Every time this happens a new layer of wounds is brought to the surface to be healed, again. And again. Until the runner leaves, yet again, in fear that these feelings he/she feels are not real, or to escape the fear that he isn’t capable of this kind of love, or he will get hurt. His fears of rejection, abandonment, low confidence are core wounds – instead, he’s living in his ego – comfort, money, materialism, or religion, because he can’t bear to succumb to a life of discomfort without those items. The runner hurts in a way, but the journey doesn’t get easier.
Fear is a program deeply rooted in us. It began as children – and it was programmed in our brain. You can’t fear the connection with that person. You must embrace it, and in doing so, embrace yourself.
The runner will tend to have a stoic nature.. they’ll try to fake happiness after meeting you, they’ll even run back to their regular life. They’ll try to stay in their old patterns and resist new changes to ward off possible triggers. The runner will even forge new connections, immerse themself in work, social media, even the outdoors – they’ll try to forget what they are feeling.
They’ll run from the present. They’ll do this because they are running from uncomfortable feelings, from words, from believing — you run from God.
If you have met someone who runs, you will go through severe emotional distress – all of your core wounds will be triggered. Your twin will upheave your life, they’ll turn everything upside down. Their presence will make you realize that you have been lying to yourself for years – it’s likely that you won’t even know just who you are. Deep down, you’ll crave a higher, emotional, spiritual, and physical intimacy – but you’ll go through every emotion imaginable when that person deserts you, ghosts, blocks, and even leaves you on read.
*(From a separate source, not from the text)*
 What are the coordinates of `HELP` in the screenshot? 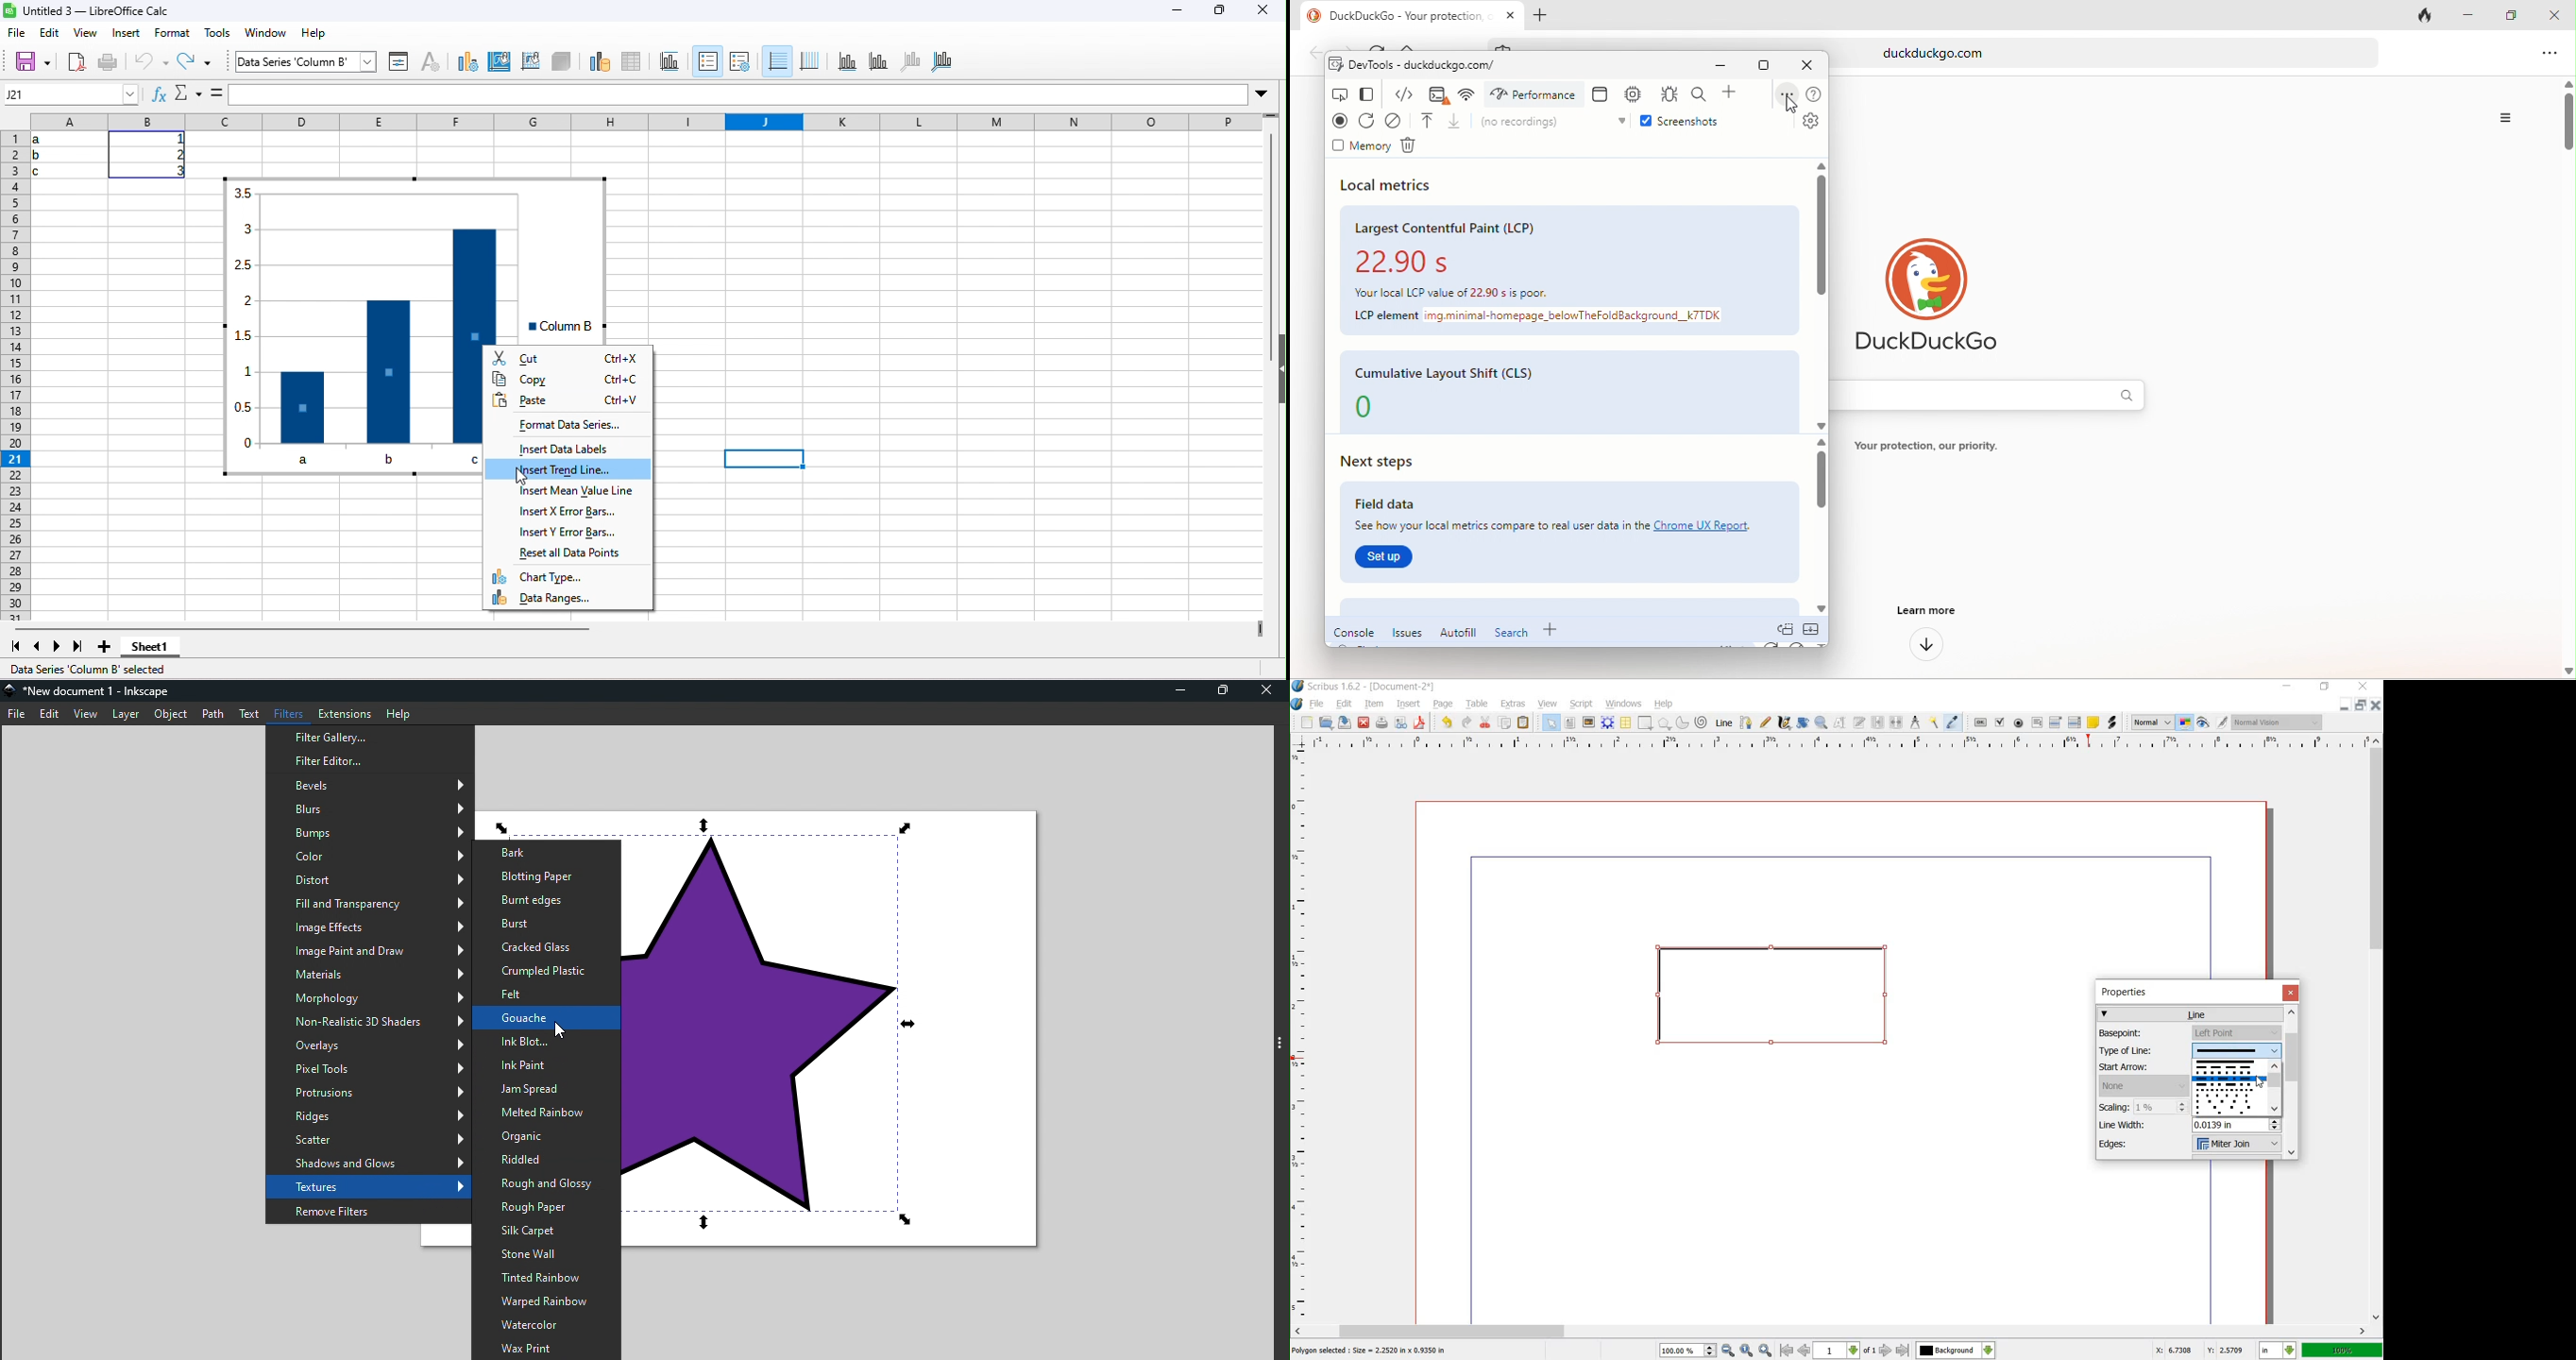 It's located at (1664, 705).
It is in those times, you must be thankful for this time. By triggering your core wounds of fear, rejection, abandonment, you’ll grow as a person. You’ll become a better person, you’ll start to love yourself and your own company. You’ll grow in your understanding of others, become more patient and tolerant with your children, and even yourself.
In essence ,you will become your TRUE self. For without those triggers, you would have never realized just how much love you have given to everyone but yourself. Eventually, earthly things become less interesting and old patterns become annoying. Use positive emotions of gratitude for those old things; use gratitude and compassion towards those who are still stuck in earthly ways – money, status, “stuff”, and superficial relationships.